NIH Consensus Report of Currently Available Data on Prevention of AD and Cognitive Decline
(Not Part Of International Meeting)
A 15 member non-advocate panel representing fields of Preventive Medicine, Geriatrics, Internal Medicine, Neurology, Neurosurgery, Psychiatry, Mental Health, Human Nutrition, Pharmacology, Genetic Medicine, Nursing, Health Economics, Health Service Research, Family Caregiving and a public representative plus another 20 experts from pertinent fields reviewed the literature on prevention of AD and cognitive decline. The consensus report was independent of NIH or the Federal Government. Here's what they concluded:
Nutritional and Dietary Factors
The evidence does not support a clear role for most nutritional and dietary factors studied. The most consistent evidence is available for longer chain Omega 3 fatty acids (fish consumption) that have been shown to be associated with reduced cognitive decline in longitudinal studies. There is no consistent association between vitamins B, E, C, Folate, and Beta Carotene or diets low in saturated fat and high vegetable intake.
A number of cardiovascular risk factors have been consistently associated with increased risk of cognitive decline.
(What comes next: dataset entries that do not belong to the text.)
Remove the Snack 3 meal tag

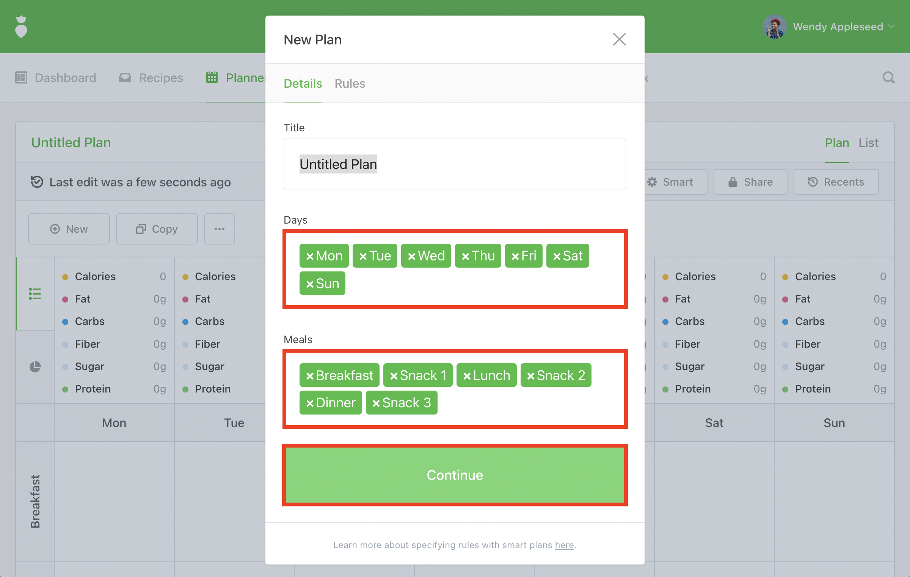tap(376, 403)

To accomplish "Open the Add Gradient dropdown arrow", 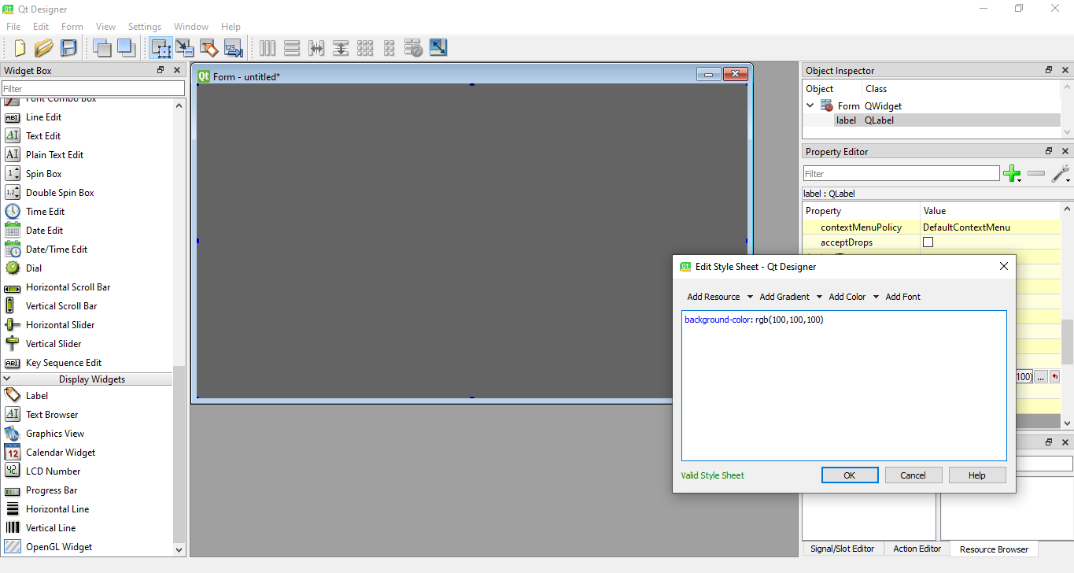I will tap(819, 297).
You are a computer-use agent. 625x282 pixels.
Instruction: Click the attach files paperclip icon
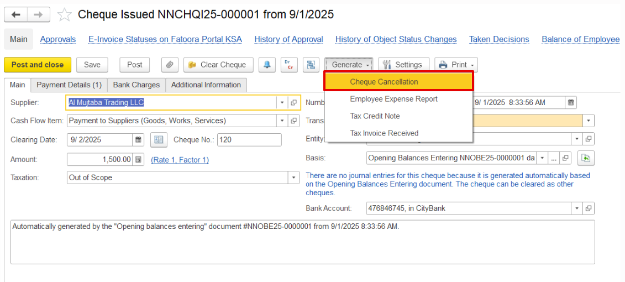[170, 65]
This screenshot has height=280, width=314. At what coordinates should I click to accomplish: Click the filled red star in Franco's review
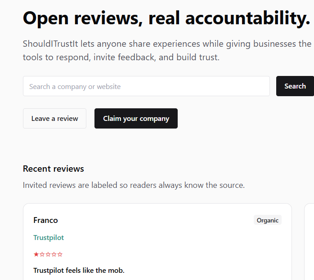tap(36, 254)
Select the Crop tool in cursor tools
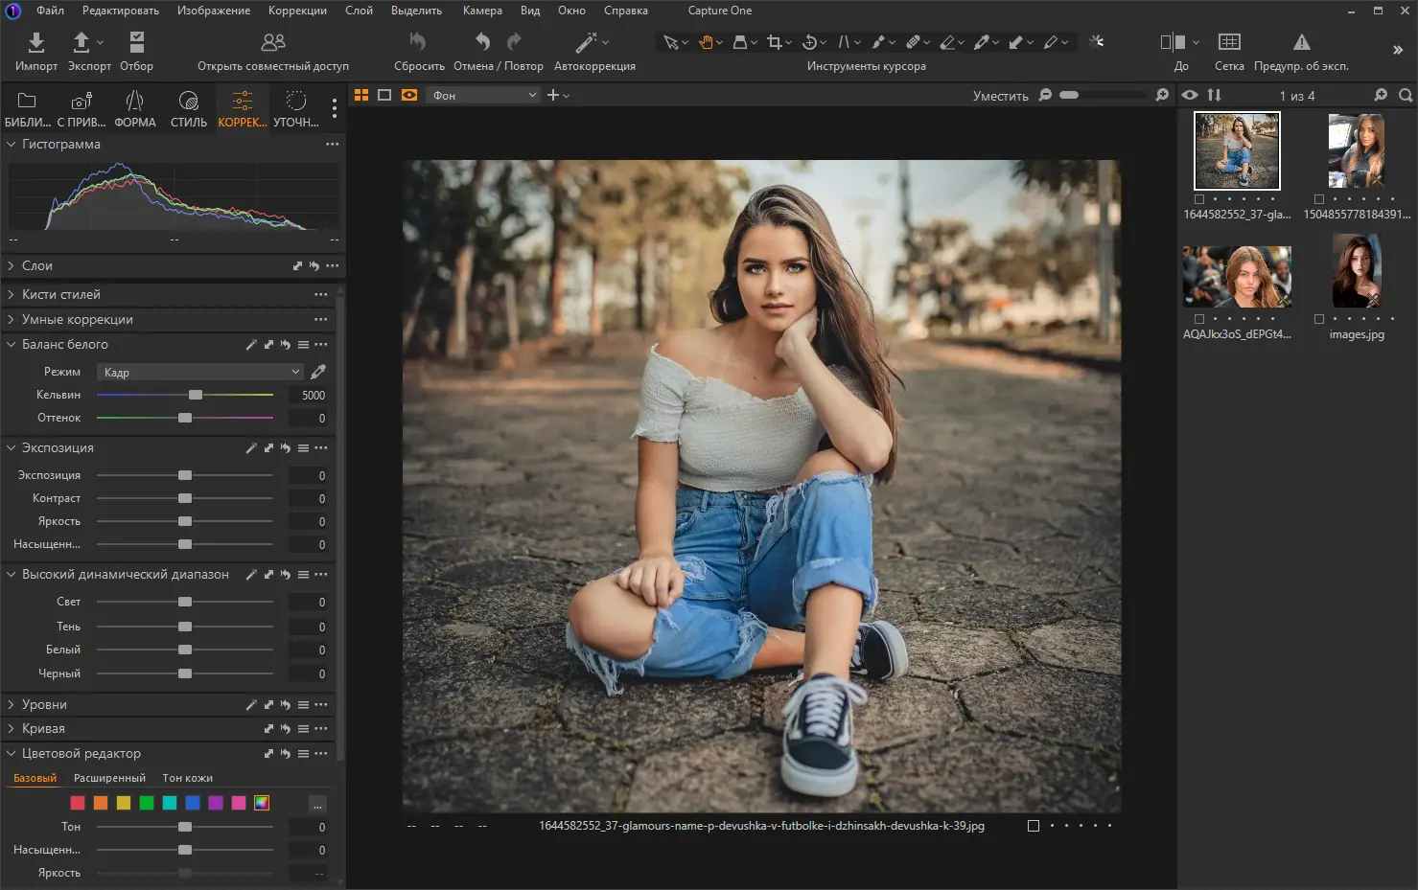The image size is (1418, 890). click(x=774, y=42)
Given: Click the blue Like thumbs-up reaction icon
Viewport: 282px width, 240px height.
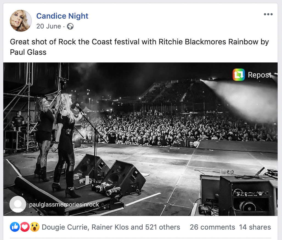Looking at the screenshot, I should point(15,227).
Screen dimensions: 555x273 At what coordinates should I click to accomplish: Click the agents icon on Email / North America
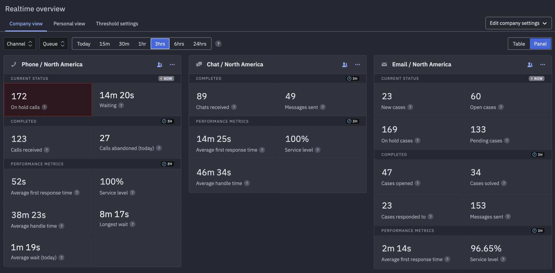(x=530, y=65)
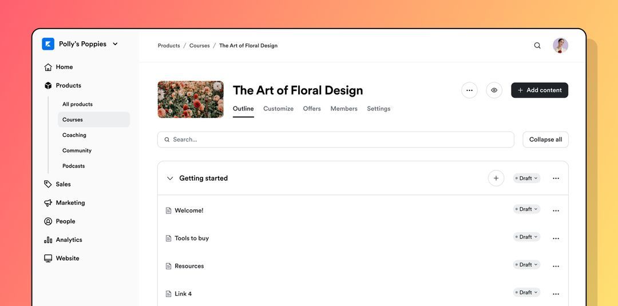Click the Sales tag icon
The image size is (618, 306).
click(48, 184)
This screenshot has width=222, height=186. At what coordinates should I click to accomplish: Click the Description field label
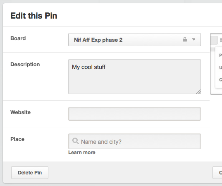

These are: increased blood pressure (most consistent with risk of severe cognitive decline), diabetes (increased risk of modest cognitive decline), and metabolic syndrome (increased risk of modest cognitive decline). There is, however, lack of good studies as relates to sleep apnea, obesity, and brain trauma.
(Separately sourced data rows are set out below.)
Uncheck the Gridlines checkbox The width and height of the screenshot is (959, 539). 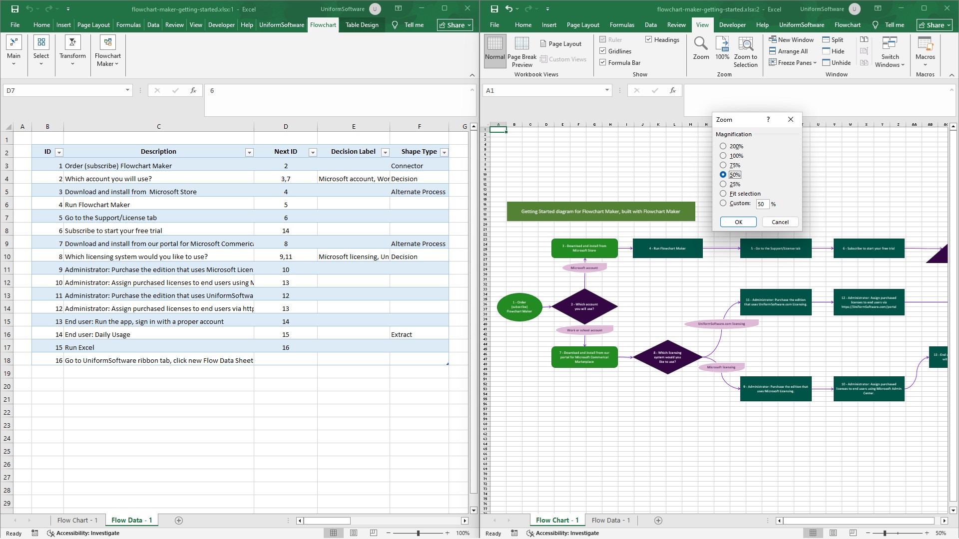(603, 51)
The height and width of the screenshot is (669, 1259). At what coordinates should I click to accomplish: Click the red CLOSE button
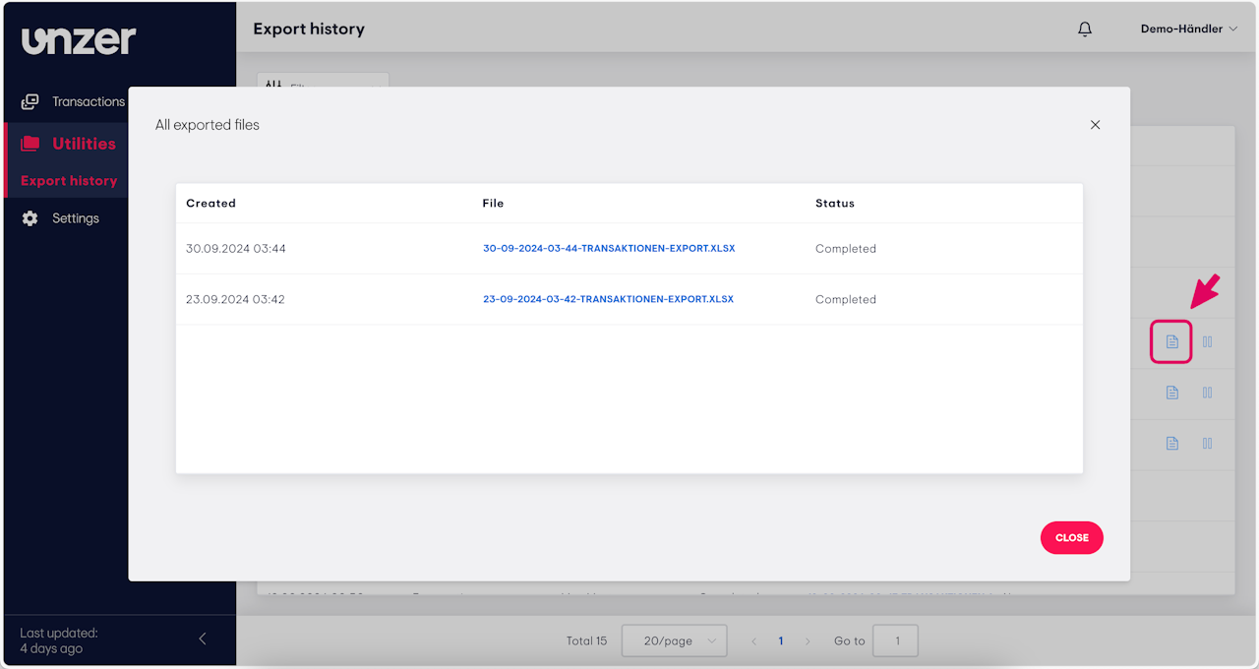pos(1071,538)
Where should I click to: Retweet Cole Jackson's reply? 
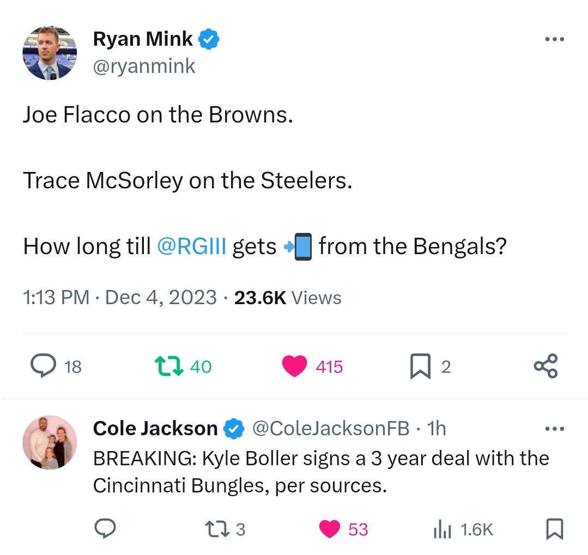[217, 529]
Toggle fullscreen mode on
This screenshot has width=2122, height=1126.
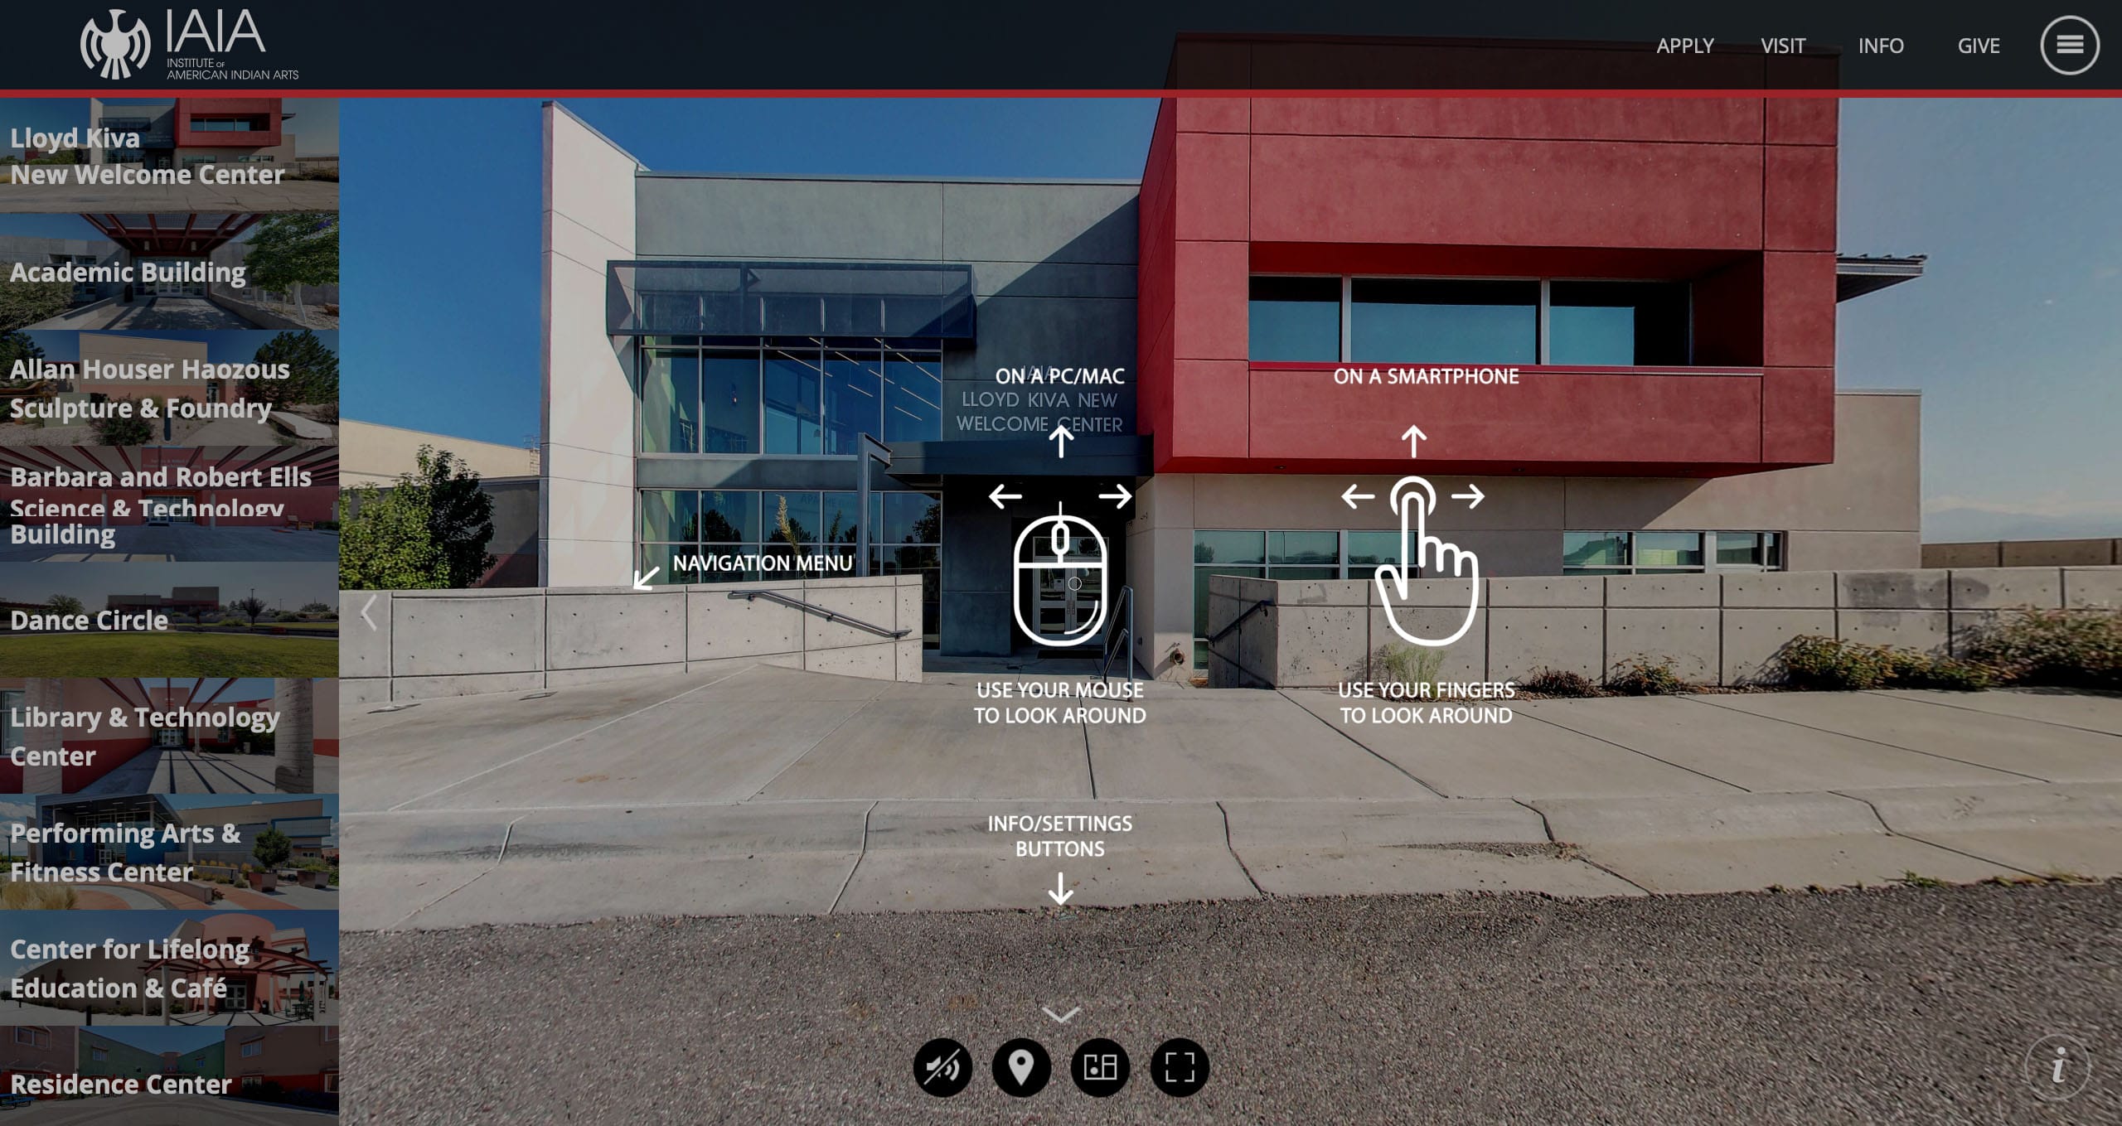coord(1179,1069)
Psychological and emotional health
Depression and depressive symptoms have been consistently found to be associated with MCI and cognitive decline.
No consistent studies exist for an association with statins, antihypertensives, anti-inflammatory or Alzheimer medications.
Social and cognitive engagement
Findings are inconsistent regarding living alone, but a robust association exists between loss of spouse and cognitive decline. Inconsistent evidence suggests that increased involvement in cognitive activity in later life is associated with slower cognitive decline and lower risk of MCI.
Preliminary evidence suggests a beneficial association of physical activity and range of leisure activity (club membership, religious services, painting, gardening) and preservation of cognitive function.
Tobacco and alcohol
Current smoking and cognitive decline shows an association. Past smoking and alcohol use are inconsistently associated.
Cognitive decline in the elderly, especially on memory tasks and perceptual speed and other cognitive domain changes, are very inconsistent.
Overall Conclusion of this Panel
1. Firm conclusions cannot be drawn about the association of modifiable risk factors for cognitive decline or AD.
2. There is an absence of highly reliable consensus-based diagnostic criteria for cognitive decline, MCI and AD, and available criteria have not been uniformly applied.
3. There is insufficient evidence to support the use of pharmaceutical agents or dietary supplements to prevent cognitive decline, MCI or AD.
4. However, ongoing additional studies including those with antihypertensive medications, omega 3 fatty acids, physical activity, and cognitive engagement (the strongest associations) may provide new insight into the prevention or delay of cognitive decline and AD.
5. Large-scale, population based studies and randomized control studies are critically needed to investigate strategies to maintain cognitive function in individuals at risk for decline, to identify factors that may delay the onset of AD among individuals at risk, and to identify factors that may slow the progression of AD among individuals already diagnosed with the disease.